In a long interview with Ezra Klein on Vox, Bernie Sanders makes some paradigm-shaking comments on immigration that turn this narrative upside down:
Ezra Klein: You said being a democratic socialist means a more international view. I think if you take global poverty that seriously, it leads you to conclusions that in the US are considered out of political bounds. Things like sharply raising the level of immigration we permit, even up to a level of open borders. About sharply increasing ...
Bernie Sanders: Open borders? No, that's a Koch brothers proposal.... That's a right-wing proposal, which says essentially there is no United States....
Ezra Klein: It would make a lot of global poor richer, wouldn't it?
Bernie Sanders: It would make everybody in America poorer —you're doing away with the concept of a nation state, and I don't think there's any country in the world that believes in that. If you believe in a nation state or in a country called the United States or UK or Denmark or any other country, you have an obligation in my view to do everything we can to help poor people. What right-wing people in this country would love is an open-border policy. Bring in all kinds of people, work for $2 or $3 an hour, that would be great for them. I don't believe in that. I think we have to raise wages in this country, I think we have to do everything we can to create millions of jobs.
You know what youth unemployment is in the United States of America today? If you're a white high school graduate, it's 33 percent, Hispanic 36 percent, African American 51 percent. You think we should open the borders and bring in a lot of low-wage workers, or do you think maybe we should try to get jobs for those kids?
I think from a moral responsibility we've got to work with the rest of the industrialized world to address the problems of international poverty, but you don't do that by making people in this country even poorer.
Ezra Klein: Then what are the responsibilities that we have?... How do you think about what the foreign aid budget should be? How do you think about poverty abroad?
Bernie Sanders: ... As a United States senator in Vermont, my first obligation is to make certain kids in my state and kids all over this country have the ability to go to college, which is why I am supporting tuition-free public colleges and universities. I believe we should create millions of jobs rebuilding our crumbling infrastructure and ask the wealthiest people in this country to start paying their fair share of taxes. I believe we should raise the minimum wage to at least 15 bucks an hour so people in this county are not living in poverty. I think we end the disgrace of some 20 percent of our kids living in poverty in America....
The other thing that you understand globally is a horrendous imbalance in terms of wealth in the world.

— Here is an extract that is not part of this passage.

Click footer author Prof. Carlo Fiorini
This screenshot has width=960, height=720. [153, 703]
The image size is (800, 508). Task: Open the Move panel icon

As I mentioned earlier, the top 1 percent will own more than the bottom 99 percent in a year or so....
But I think what we need to be doing as a global economy is making sure that people in poor countries have decent-paying jobs, have education, have health care, have nutrition for their people. That is a moral responsibility, but you don't do that, as some would suggest, by lowering the standard of American workers, which has already gone down very significantly.
Like Hillary Clinton, Bernie Sanders supports comprehensive immigration reform, including a path to citizenship, and until that happens, relief from the more draconian realities of detention and deportation of undocumented immigrants.
But unlike Hillary, and for that matter President Obama, he refuses to accept the dishonest framing of the issue that Republicans and the media promote.
It's the right wing, the billionaires, and the economic elite who are blocking immigration reform and who support the current disgraceful exploitation of the undocumented for their own enrichment.
Even the most immigration-reform-friendly of the GOP candidates, Jeb Bush, can hardly bring himself to say more than "We eat Mexican food at home" when asked about his views on the subject, but that he doesn't support a path to citizenship, just a second-class legal status for useful low-paid workers.
Bernie places the blame for the current exploitative system directly where it belongs.